Exercise data:
==============================
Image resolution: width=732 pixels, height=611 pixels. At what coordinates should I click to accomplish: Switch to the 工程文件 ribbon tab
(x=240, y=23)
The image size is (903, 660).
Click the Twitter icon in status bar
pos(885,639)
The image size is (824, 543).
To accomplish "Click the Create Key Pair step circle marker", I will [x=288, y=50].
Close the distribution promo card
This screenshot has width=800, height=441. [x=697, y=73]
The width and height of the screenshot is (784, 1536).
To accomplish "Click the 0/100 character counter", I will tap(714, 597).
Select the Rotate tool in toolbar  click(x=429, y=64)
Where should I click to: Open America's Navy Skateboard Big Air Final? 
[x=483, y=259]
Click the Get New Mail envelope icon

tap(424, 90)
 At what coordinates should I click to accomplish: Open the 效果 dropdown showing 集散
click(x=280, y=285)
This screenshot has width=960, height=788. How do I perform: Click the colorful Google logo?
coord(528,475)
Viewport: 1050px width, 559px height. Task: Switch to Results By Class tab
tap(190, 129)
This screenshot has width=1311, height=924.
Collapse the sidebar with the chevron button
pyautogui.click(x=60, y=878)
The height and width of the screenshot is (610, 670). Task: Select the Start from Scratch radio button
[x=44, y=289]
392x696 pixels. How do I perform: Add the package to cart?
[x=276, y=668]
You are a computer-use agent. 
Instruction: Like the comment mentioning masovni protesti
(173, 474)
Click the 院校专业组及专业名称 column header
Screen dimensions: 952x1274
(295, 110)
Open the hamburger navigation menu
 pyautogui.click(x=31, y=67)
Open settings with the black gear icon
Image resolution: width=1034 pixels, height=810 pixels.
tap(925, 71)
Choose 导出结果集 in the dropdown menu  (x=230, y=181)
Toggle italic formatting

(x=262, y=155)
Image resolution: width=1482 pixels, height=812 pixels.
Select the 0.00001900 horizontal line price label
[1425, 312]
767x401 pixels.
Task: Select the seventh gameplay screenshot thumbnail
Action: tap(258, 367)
==============================
Exercise description: From beginning to end, the data must be duplicated exactly.

Written answer:
Image resolution: width=732 pixels, height=611 pixels. At what coordinates should I click to accomplish: Switch to the 工程文件 ribbon tab
(x=240, y=23)
The image size is (903, 660).
Click the Twitter icon in status bar
pos(885,639)
The image size is (824, 543).
To accomplish "Click the Create Key Pair step circle marker", I will [x=288, y=50].
Close the distribution promo card
This screenshot has width=800, height=441. [x=697, y=73]
The width and height of the screenshot is (784, 1536).
To accomplish "Click the 0/100 character counter", I will tap(714, 597).
Select the Rotate tool in toolbar  click(x=429, y=64)
Where should I click to: Open America's Navy Skateboard Big Air Final? 
[x=483, y=259]
Click the Get New Mail envelope icon

tap(424, 90)
 At what coordinates should I click to accomplish: Open the 效果 dropdown showing 集散
click(x=280, y=285)
This screenshot has width=960, height=788. How do I perform: Click the colorful Google logo?
coord(528,475)
Viewport: 1050px width, 559px height. Task: Switch to Results By Class tab
tap(190, 129)
This screenshot has width=1311, height=924.
Collapse the sidebar with the chevron button
pyautogui.click(x=60, y=878)
The height and width of the screenshot is (610, 670). Task: Select the Start from Scratch radio button
[x=44, y=289]
392x696 pixels. How do I perform: Add the package to cart?
[x=276, y=668]
You are a computer-use agent. 
Instruction: Like the comment mentioning masovni protesti
(173, 474)
Click the 院校专业组及专业名称 column header
Screen dimensions: 952x1274
(295, 110)
Open the hamburger navigation menu
 pyautogui.click(x=31, y=67)
Open settings with the black gear icon
Image resolution: width=1034 pixels, height=810 pixels.
tap(925, 71)
Choose 导出结果集 in the dropdown menu  (x=230, y=181)
Toggle italic formatting

(x=262, y=155)
Image resolution: width=1482 pixels, height=812 pixels.
Select the 0.00001900 horizontal line price label
[1425, 312]
767x401 pixels.
Task: Select the seventh gameplay screenshot thumbnail
Action: tap(258, 367)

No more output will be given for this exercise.